アレスの口からセシリアとの結婚の件も伝えられたのか探りを入れてみる。


「お前がいなくなったと知った時に「あの女またか」と言ってたぞ」


また、というのは、アレスとの結婚から逃げおおせたのが二度目ということだろう。確かにアレスの方から見ればそういう風にしか見えない。どうやらアレスの口からベイルにはセシリアとの結婚の件までは伝わっていないようだ。

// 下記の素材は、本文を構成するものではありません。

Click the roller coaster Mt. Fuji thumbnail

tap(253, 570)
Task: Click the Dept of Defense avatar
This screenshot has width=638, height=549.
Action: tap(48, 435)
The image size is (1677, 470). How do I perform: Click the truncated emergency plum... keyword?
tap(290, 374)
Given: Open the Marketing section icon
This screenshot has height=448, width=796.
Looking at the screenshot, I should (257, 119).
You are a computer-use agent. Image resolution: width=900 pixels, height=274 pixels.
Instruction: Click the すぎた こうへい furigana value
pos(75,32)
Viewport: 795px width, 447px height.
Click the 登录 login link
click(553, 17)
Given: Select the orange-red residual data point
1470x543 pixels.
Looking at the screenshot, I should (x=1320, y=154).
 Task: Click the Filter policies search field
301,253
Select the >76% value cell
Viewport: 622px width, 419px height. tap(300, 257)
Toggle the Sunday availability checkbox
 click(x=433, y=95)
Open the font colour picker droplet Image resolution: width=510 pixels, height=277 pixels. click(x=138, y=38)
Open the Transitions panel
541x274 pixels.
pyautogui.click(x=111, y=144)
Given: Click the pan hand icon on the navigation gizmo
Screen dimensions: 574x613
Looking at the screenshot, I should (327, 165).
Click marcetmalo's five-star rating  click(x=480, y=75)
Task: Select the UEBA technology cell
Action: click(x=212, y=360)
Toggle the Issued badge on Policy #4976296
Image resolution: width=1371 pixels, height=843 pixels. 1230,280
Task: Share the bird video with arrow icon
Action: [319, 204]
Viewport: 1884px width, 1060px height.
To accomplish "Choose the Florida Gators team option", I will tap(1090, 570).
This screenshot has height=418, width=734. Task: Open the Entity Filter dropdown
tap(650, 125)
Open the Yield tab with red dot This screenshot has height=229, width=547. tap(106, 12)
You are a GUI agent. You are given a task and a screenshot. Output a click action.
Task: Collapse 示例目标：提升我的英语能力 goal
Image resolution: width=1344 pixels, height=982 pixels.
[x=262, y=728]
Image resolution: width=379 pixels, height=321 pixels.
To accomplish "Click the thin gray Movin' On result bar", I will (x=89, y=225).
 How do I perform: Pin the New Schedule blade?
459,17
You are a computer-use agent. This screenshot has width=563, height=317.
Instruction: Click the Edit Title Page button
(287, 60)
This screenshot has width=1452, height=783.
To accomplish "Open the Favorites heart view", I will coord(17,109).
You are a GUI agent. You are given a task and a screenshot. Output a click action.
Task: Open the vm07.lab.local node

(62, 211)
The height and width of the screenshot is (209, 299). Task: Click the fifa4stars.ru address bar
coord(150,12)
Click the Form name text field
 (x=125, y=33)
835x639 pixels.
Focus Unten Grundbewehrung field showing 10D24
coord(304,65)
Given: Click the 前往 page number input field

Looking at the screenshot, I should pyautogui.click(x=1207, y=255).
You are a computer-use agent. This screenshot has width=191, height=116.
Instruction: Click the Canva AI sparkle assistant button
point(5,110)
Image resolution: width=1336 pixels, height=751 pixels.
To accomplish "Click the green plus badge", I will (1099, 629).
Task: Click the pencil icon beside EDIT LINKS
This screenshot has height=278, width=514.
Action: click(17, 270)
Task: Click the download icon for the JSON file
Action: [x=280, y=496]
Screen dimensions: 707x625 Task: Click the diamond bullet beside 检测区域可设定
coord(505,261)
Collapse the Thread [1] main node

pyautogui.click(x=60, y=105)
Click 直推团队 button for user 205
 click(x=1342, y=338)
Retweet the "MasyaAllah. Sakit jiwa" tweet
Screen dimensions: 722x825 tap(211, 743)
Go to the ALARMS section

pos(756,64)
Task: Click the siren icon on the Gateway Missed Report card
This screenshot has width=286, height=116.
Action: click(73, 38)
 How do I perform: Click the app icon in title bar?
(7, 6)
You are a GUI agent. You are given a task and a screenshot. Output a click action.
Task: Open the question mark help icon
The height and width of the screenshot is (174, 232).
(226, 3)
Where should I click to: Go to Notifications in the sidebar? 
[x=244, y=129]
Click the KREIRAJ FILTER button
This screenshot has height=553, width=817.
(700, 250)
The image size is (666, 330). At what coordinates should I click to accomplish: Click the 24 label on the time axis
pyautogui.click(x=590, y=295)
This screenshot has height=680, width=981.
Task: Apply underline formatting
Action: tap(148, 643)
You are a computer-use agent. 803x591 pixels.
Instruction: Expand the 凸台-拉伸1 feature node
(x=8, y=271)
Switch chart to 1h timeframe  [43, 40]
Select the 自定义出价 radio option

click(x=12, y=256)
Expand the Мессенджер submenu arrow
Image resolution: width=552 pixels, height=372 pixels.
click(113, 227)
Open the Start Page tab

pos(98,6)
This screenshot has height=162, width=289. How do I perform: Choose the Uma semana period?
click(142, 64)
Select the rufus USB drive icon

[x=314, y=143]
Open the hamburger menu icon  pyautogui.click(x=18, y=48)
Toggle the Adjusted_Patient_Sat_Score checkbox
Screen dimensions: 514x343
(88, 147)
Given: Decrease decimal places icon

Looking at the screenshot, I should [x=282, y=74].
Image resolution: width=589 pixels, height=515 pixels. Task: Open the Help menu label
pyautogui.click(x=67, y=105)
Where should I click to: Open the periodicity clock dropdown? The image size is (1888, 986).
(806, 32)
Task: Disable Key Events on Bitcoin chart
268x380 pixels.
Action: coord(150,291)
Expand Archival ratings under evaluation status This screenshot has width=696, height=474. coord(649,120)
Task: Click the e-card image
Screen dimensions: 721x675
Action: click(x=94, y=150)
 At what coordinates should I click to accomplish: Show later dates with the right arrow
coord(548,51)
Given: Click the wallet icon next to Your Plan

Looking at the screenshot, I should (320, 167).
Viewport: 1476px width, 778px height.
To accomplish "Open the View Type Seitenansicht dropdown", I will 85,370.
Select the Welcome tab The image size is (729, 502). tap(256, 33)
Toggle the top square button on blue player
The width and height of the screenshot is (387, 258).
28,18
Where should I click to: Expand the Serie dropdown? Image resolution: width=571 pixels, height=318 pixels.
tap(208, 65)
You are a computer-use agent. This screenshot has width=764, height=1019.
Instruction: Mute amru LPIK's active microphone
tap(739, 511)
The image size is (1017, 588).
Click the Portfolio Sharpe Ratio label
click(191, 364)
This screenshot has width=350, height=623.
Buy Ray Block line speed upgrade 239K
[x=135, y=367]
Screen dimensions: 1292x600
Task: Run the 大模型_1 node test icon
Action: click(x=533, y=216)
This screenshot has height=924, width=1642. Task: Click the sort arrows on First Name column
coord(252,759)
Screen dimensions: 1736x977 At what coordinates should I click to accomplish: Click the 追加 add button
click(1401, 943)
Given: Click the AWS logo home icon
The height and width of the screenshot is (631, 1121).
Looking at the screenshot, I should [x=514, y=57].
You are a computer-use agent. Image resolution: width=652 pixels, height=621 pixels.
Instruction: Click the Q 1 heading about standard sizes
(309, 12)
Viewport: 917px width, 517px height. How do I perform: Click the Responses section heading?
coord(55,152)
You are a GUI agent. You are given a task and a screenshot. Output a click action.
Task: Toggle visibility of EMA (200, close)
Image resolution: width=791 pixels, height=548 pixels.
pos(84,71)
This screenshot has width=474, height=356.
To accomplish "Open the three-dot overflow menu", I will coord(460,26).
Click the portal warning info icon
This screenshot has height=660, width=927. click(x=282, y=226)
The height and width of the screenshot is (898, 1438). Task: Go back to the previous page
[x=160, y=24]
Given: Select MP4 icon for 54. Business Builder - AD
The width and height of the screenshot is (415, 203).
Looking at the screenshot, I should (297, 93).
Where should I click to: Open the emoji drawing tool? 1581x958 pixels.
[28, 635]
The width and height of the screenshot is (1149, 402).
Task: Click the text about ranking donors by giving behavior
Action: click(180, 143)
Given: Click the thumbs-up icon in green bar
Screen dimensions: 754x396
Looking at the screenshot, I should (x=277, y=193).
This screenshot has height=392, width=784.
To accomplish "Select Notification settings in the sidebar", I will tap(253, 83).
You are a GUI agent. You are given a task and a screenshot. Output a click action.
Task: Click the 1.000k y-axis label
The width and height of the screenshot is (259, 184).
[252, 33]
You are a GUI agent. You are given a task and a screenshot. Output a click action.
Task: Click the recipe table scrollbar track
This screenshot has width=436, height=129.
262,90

「ベイル様はアレス殿下の側近候補…なぜデリア領へいらっしゃったんですか?」


今度はメリーナがベイルに問う。アレスと共に危機を乗り越えるのなら、今は王都にいるべきではないのだろうか。そこはセシリアも同じく疑問だ。


「もちろん、聖女であるメリーナの力になるためだ」


そう言ったベイルの言葉は力強い。なんだか周りにキラキラした何かが見えるような錯覚もある。


いやいや、アレス王子と危機を乗り越えるんじゃないんかい。


思わず心の中でつっこまずにはいられないメリーナとセシリアだった。